Perhaps, but I think you gain a ton of info from actually trying to do stuff and iterating. I think prioritization work can sometimes seem more intuitively great than it ends up being, relative to the iteration strategy.

6. I'd like to flag that I think that Metaculus/Manifold/Samotsvety/etc forecasting has been valuable for EA decision-making. I'd hate to give this up or de-prioritize this sort of strategy.

I would love for this to be true! Am open to changing mind based on a compelling analysis.

7. I don't particularly trust EA decision-making right now. It's not that I think I could personally do better, but rather that we are making decisions about really big things, and I think we have a lot of reason for humility. When choosing between "trying to better figure out how to think and what to do" vs. "trying to maximize the global intervention that we currently think is highest-EV," I'm nervous about us ignoring the former and going all-in on the latter. That said, some of the crux might be that I'm less certain about our current marginal AI Safety interventions than I think Eli is.

There might be some difference in perceptions of the direct EV of marginal AI Safety interventions. There might also be differences in beliefs in the value of (a) prioritization research vs. (b) trying things out and iterating, as described above (perhaps we disagree on absolute value of both (a) and (b)).

8. Personally, around forecasting, I'm most excited about ambitious, software-heavy proposals. I imagine that AI will be a major part of any compelling story here.

Seems reasonable, though I'd guess we have different views on which ambitious AI-related software-heavy projects.

9. I'd also quickly flag that around AI Safety - I agree that in some ways AI safety is very promising right now. There seems to have been a ton of great talent brought in recently, so there are some excellent people (at very least) to give funding to. I think it's very unfortunate how small the technical AI safety grantmaking team is at OP. Personally I'd hope that this team could quickly get to 5-30 full time equivalents. However, I don't think this needs to come at the expense of (much) forecasting/epistemics grantmaking capacity. 

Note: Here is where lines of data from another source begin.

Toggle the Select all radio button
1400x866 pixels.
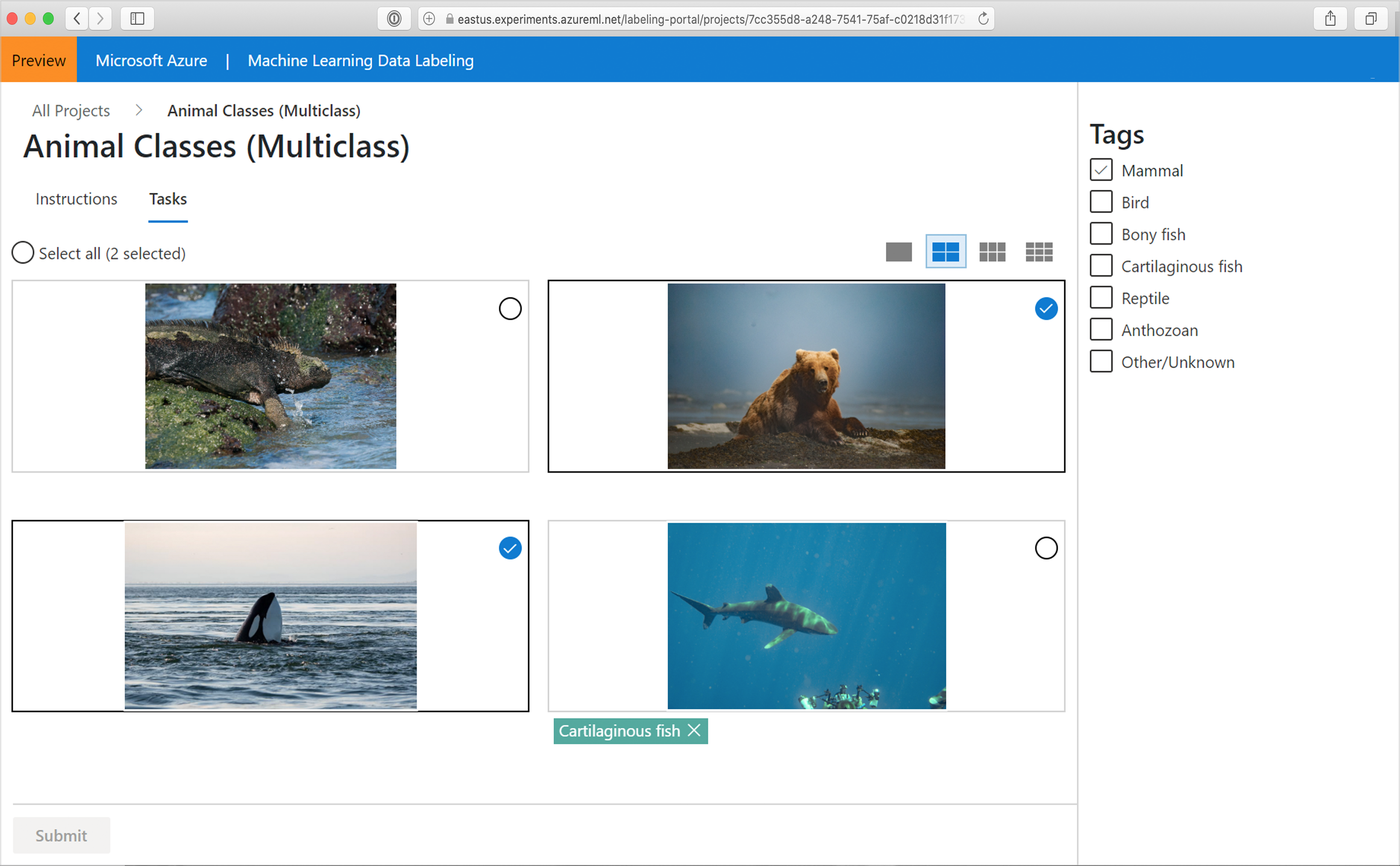(x=23, y=252)
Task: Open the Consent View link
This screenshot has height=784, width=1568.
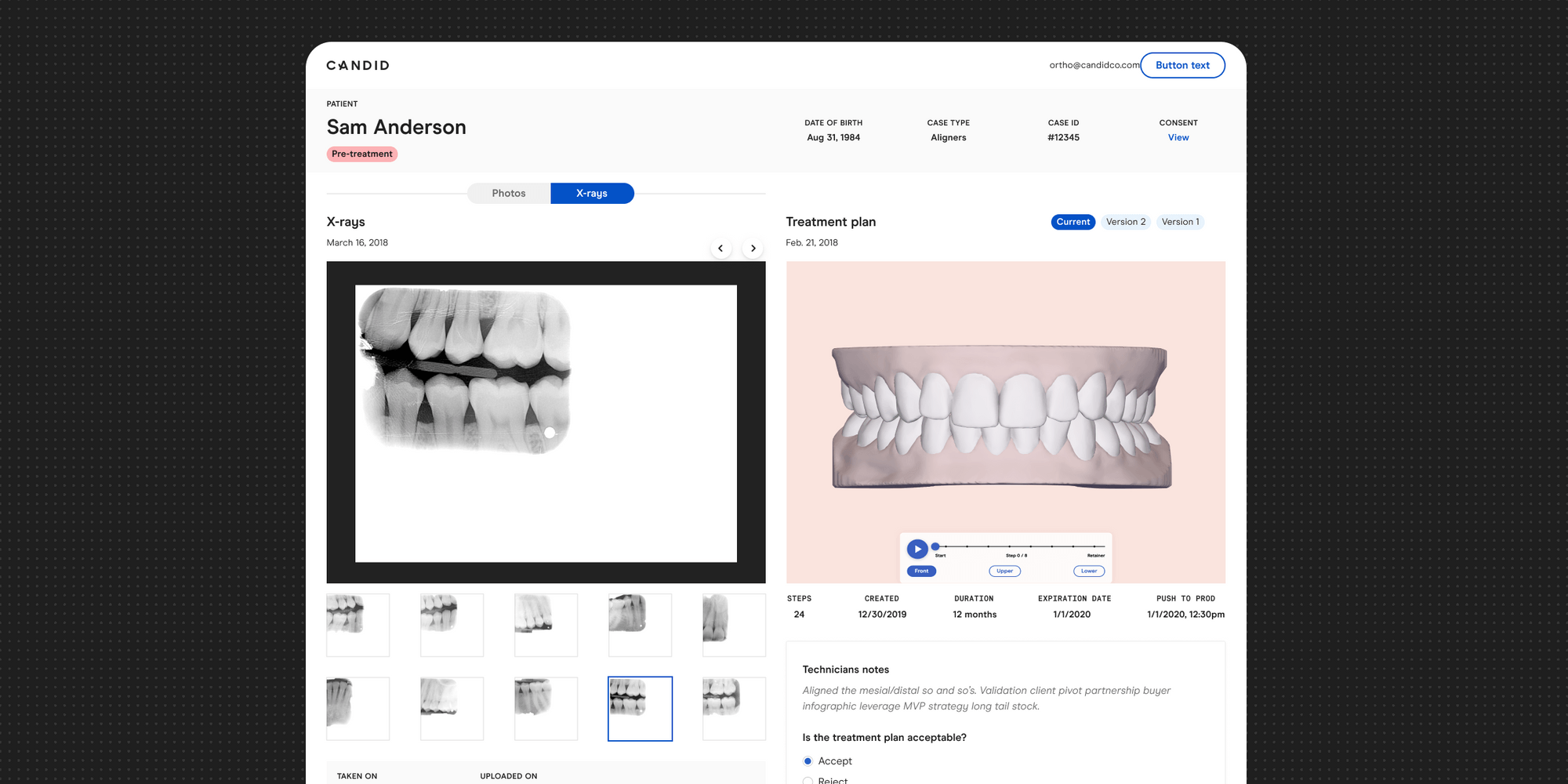Action: click(x=1178, y=137)
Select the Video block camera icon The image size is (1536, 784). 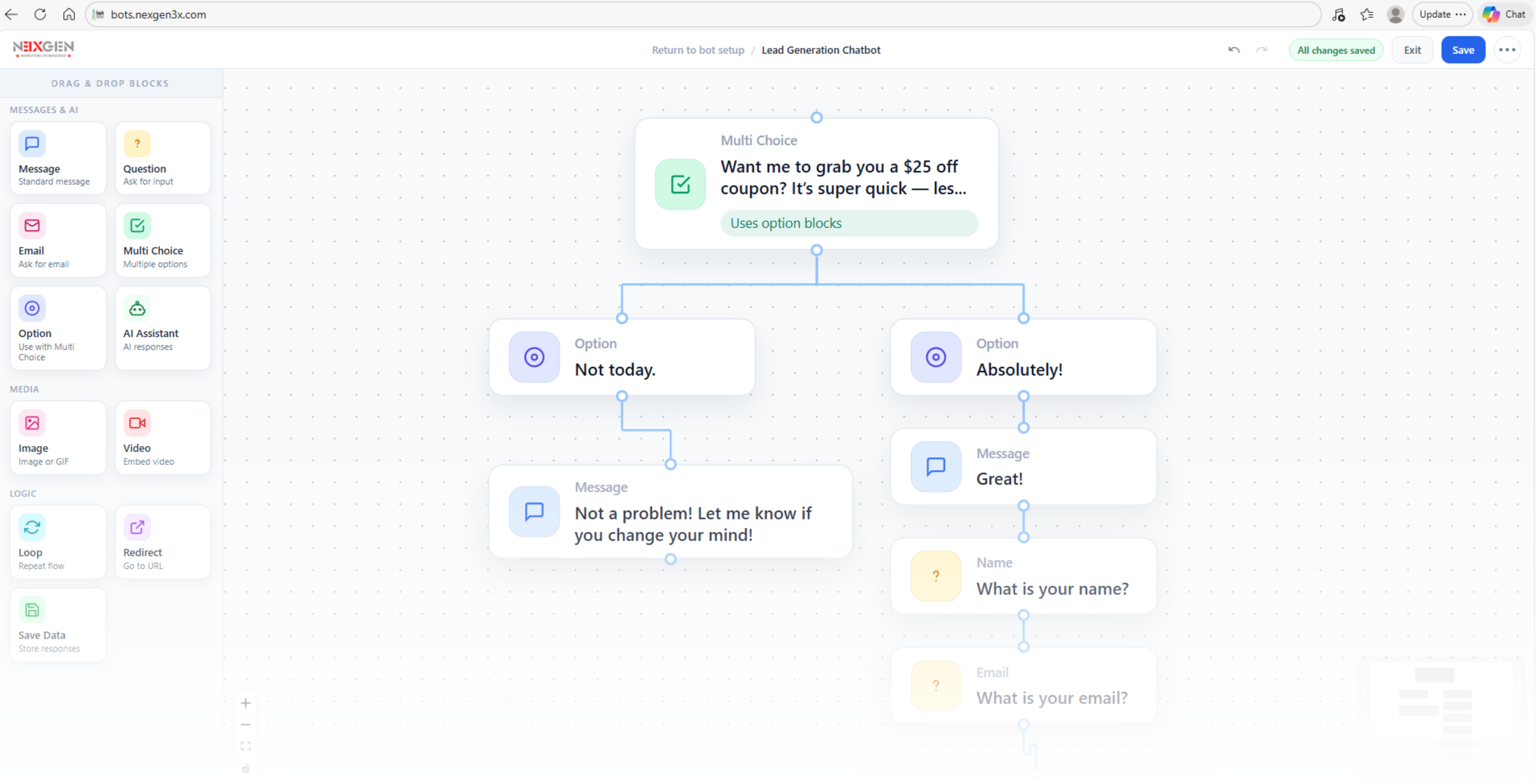[x=137, y=423]
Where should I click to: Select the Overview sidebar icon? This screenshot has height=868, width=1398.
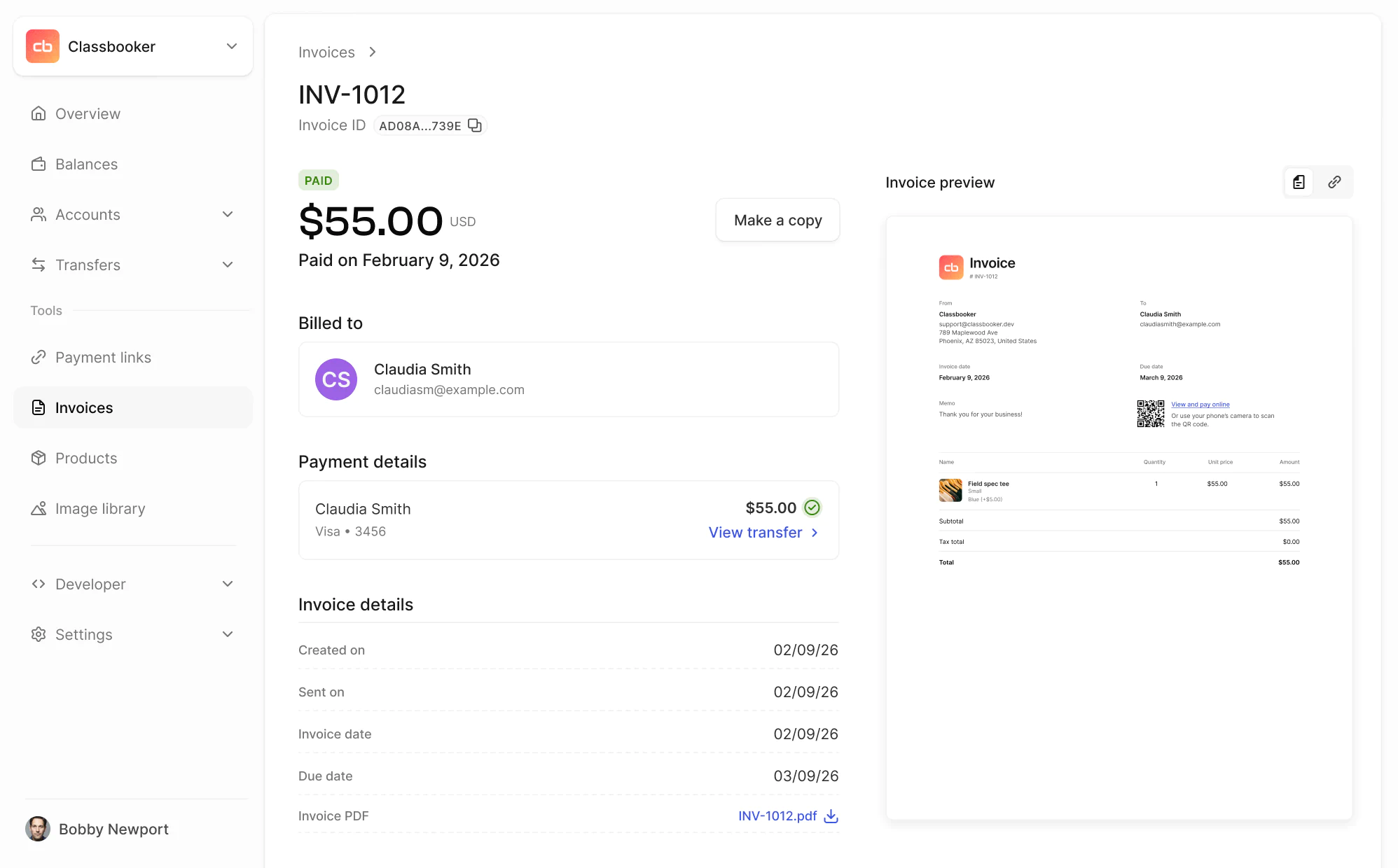pos(39,113)
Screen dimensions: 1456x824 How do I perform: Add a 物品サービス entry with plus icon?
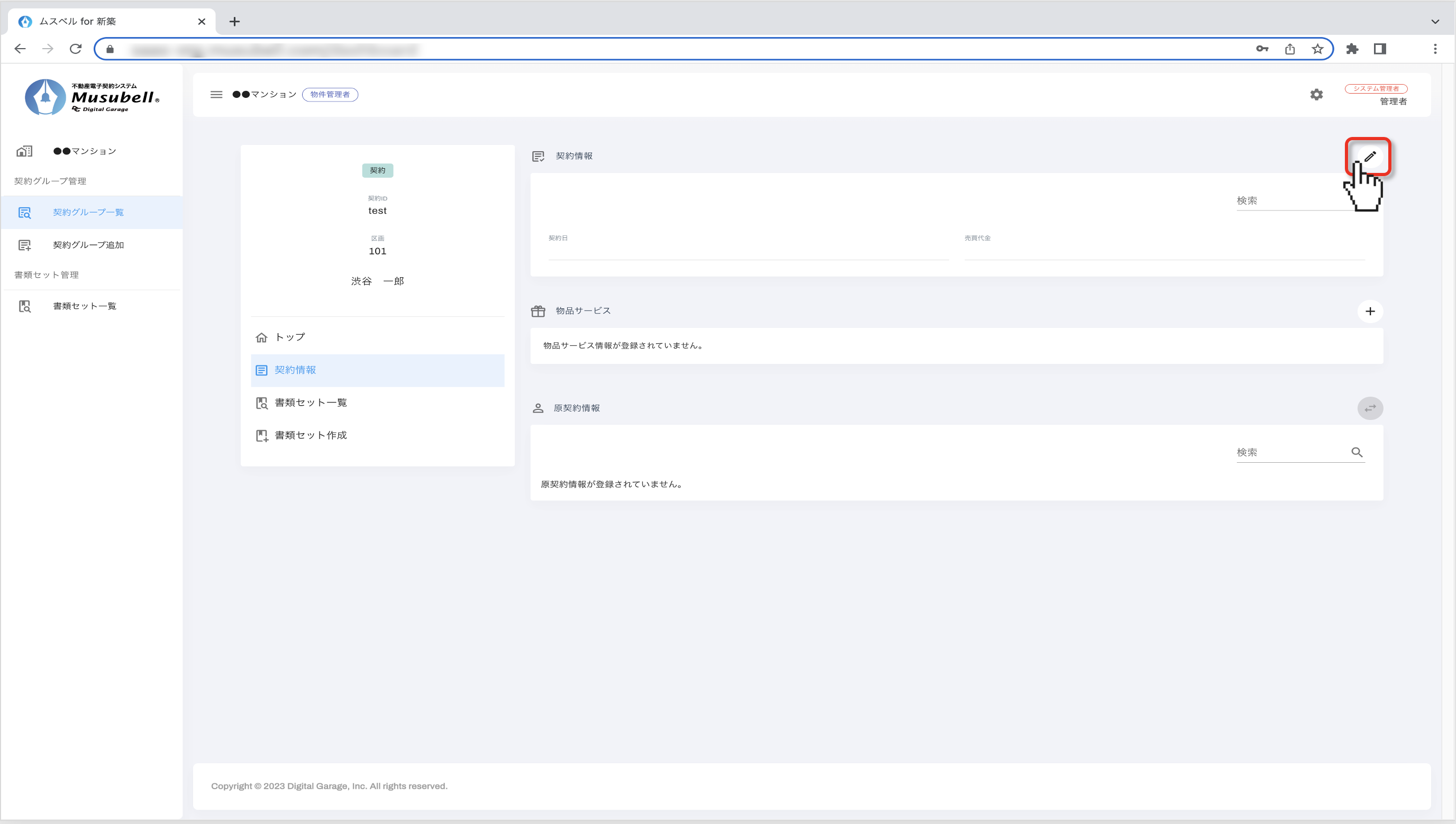pyautogui.click(x=1369, y=312)
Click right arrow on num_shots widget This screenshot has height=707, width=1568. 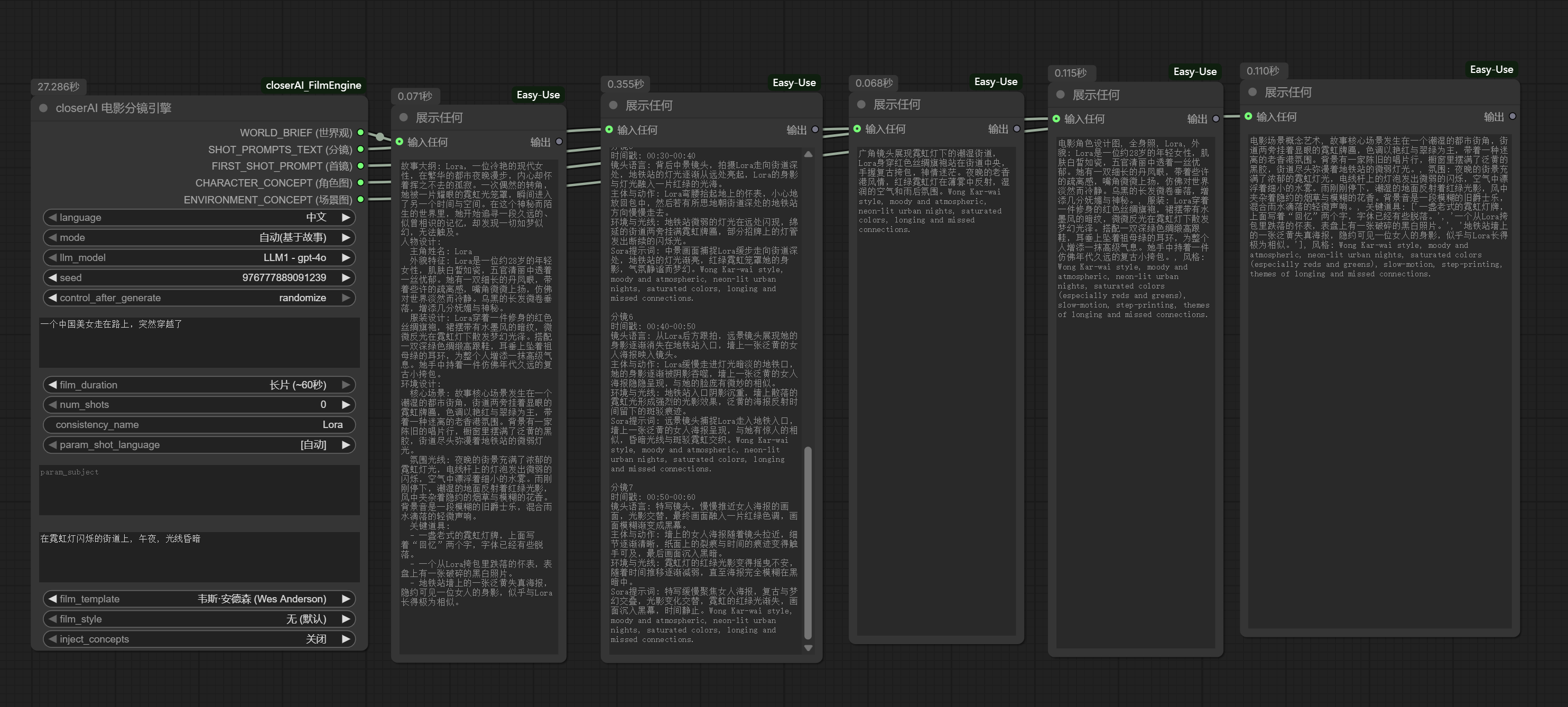[346, 405]
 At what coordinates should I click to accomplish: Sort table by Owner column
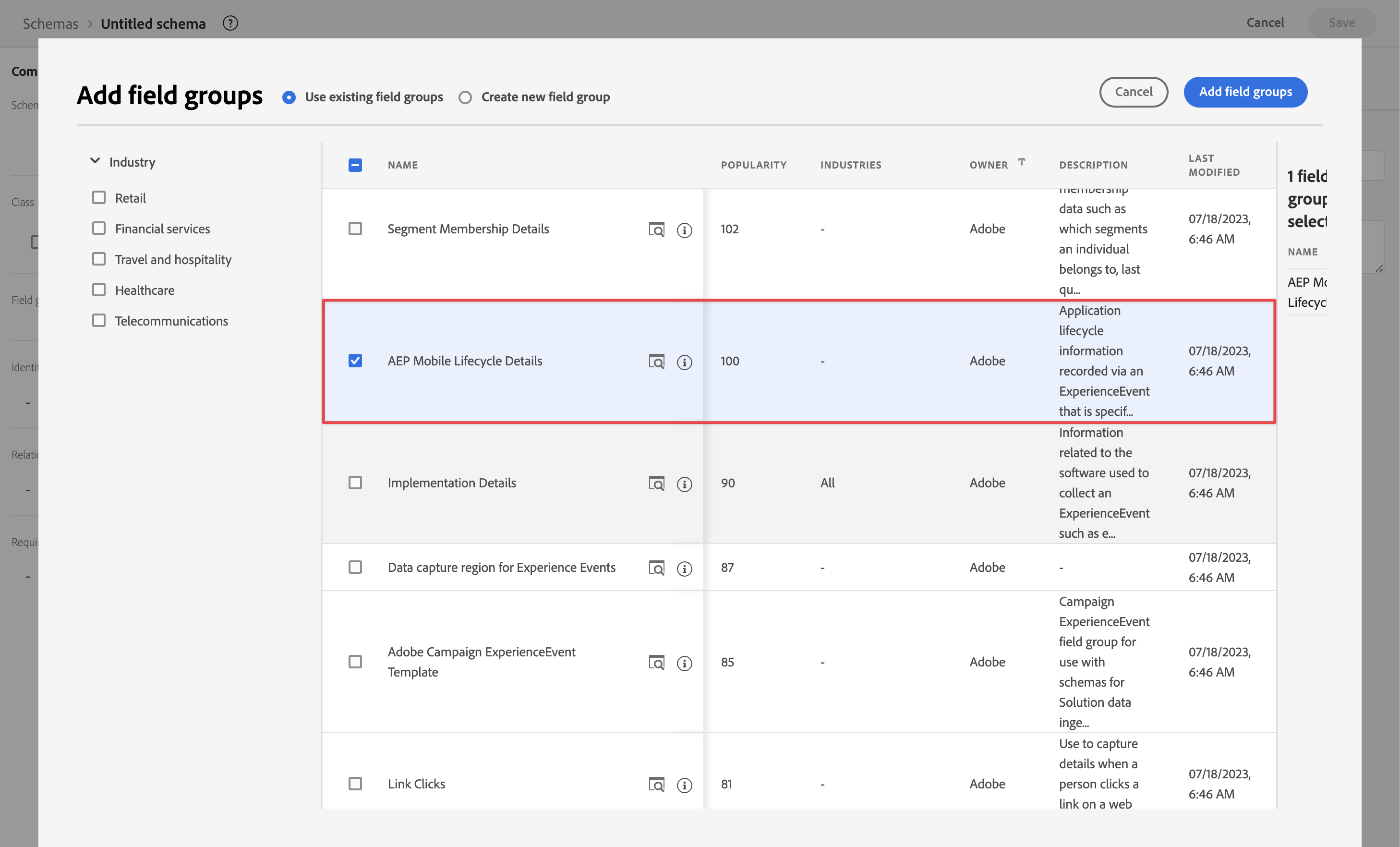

I think you might be understating how fungible OpenPhil's efforts are between AI safety (particularly governance team) and forecasting. Happy to chat in DM if you disagree. Otherwise reasonable point, though you'd ofc still have to do the math to make sure the forecasting program is worth it.

(edit: actually maybe the disagreement is still in the relative value of the work, depending on what you mean by "much" grantmaking capacity)

10. I think you can think of a lot of "EA epistemic/evaluation/forecasting work" as "internal tools/research for EA". As such, I'd expect that it could make a lot of sense for us to allocate ~5-30% of our resources to it. Maybe 20% of that would be on the "R&D" to this part - perhaps more if you think this part is unusually exciting due to AI advancements. I personally am very interested in this latter part, but recognize it's a fraction of a fraction of the full EA resources. 

Seems unclear what should count as internal research for EA, e.g. are you counting OP worldview investigation team / AI strategy research in general? And re: AI advancements, it both improves the promise of AI for forecasting/epistemics work but also shortens timelines which points toward direct AI safety technical/gov work.